A federal court ruling last week nixing a post-September 11 law that allowed government agents to secretly obtain information from Internet service providers hasn't yet received much attention in the
online marketing world. But it should.
In many ways, the case was a significant win for both online businesses and Internet users.
The ruling, issued Sept. 29 by federal district judge
Victor Marrero, struck down provisions of a law that required Internet service providers to turn over information about individuals to government agents in response to so-called "national security
letters." The law authorizing national security letters stems from 1986, but was amended and broadened in October 2001 by the USA Patriot Act, which expanded a number of governmental powers in the
wake of the Sept. 11 2001 terrorist attacks.
As written, the law prohibited the providers from challenging the request in court, or from disclosing to anyone--including their own attorneys--that
an agent had even made the request.
In other words, once an FBI agent sent a national security letter to--say--America Online, AOL had no recourse but to comply, without even the option of going
before a judge and asking for court review.
While an Internet service provider did go to court this spring to challenge the law, doing so theoretically put the company at risk of violating the
law, said Arthur Eisenberg, a New York Civil Liberties Union lawyer who represented the company. In fact, because the company that challenged the law wasn't allowed to say it had received a national
security letter, the provider sued under the name "John Doe." Its identity is still secret.
Marrero found that the law violated both the constitutional prohibitions against unlawful searches and
seizures and the Internet service provider's free speech rights. Stunningly, he also found that the law potentially violates Internet users' free speech rights--even though no Internet subscribers
were part of the lawsuit. A national security letter, wrote Marrero, "may, in a given case, violate a subscriber's First Amendment privacy rights, as well as other legal rights, if judicial review is
not readily available." The opinion noted that other, pre-Sept. 11 government surveillance measures, such as wiretaps, require court authorization.
The decision comes at a time when online
businesses continue to face an uphill battle persuading consumers that their private information is safe. The ruling--although limited to specific surveillance provisions--is still seen by industry
observers as consumer-friendly for coming down on the side of protecting online privacy.
"It's probably as much a victory for consumers and businesses as privacy rights advocates," said privacy
maven Alan Chapell, president of Chapell Associates in New York, of the decision.
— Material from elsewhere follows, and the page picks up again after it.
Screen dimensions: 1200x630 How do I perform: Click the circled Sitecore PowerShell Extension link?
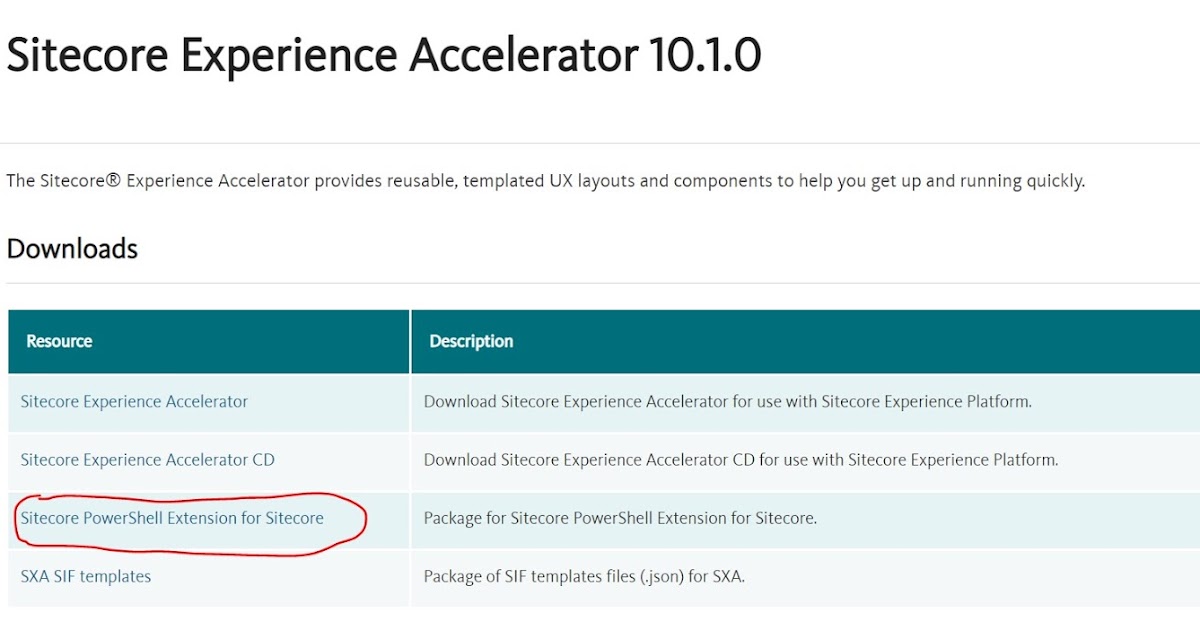[x=172, y=518]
Consumers, said Chapell, are "very concerned about identity theft or companies doing something that's malicious with
your data." To that extent, a ruling such as this one--which discourages consumer information from being used in a way the consumer didn't intend--instills user confidence.
The case also
demonstrates that at least one Internet service provider--albeit an anonymous one--was willing to go to bat to protect its users' privacy. When privacy is concerned, simply making an effort to protect
it might encourage customers. "Part of a good business model is robust protection of consumers' information," said Richard Purcell, chief executive officer of the consultancy Corporate Privacy Group
in Nordland, Wash. and Microsoft's former chief privacy officer.
Marrero stayed his decision for 90 days to give the government an opportunity to appeal.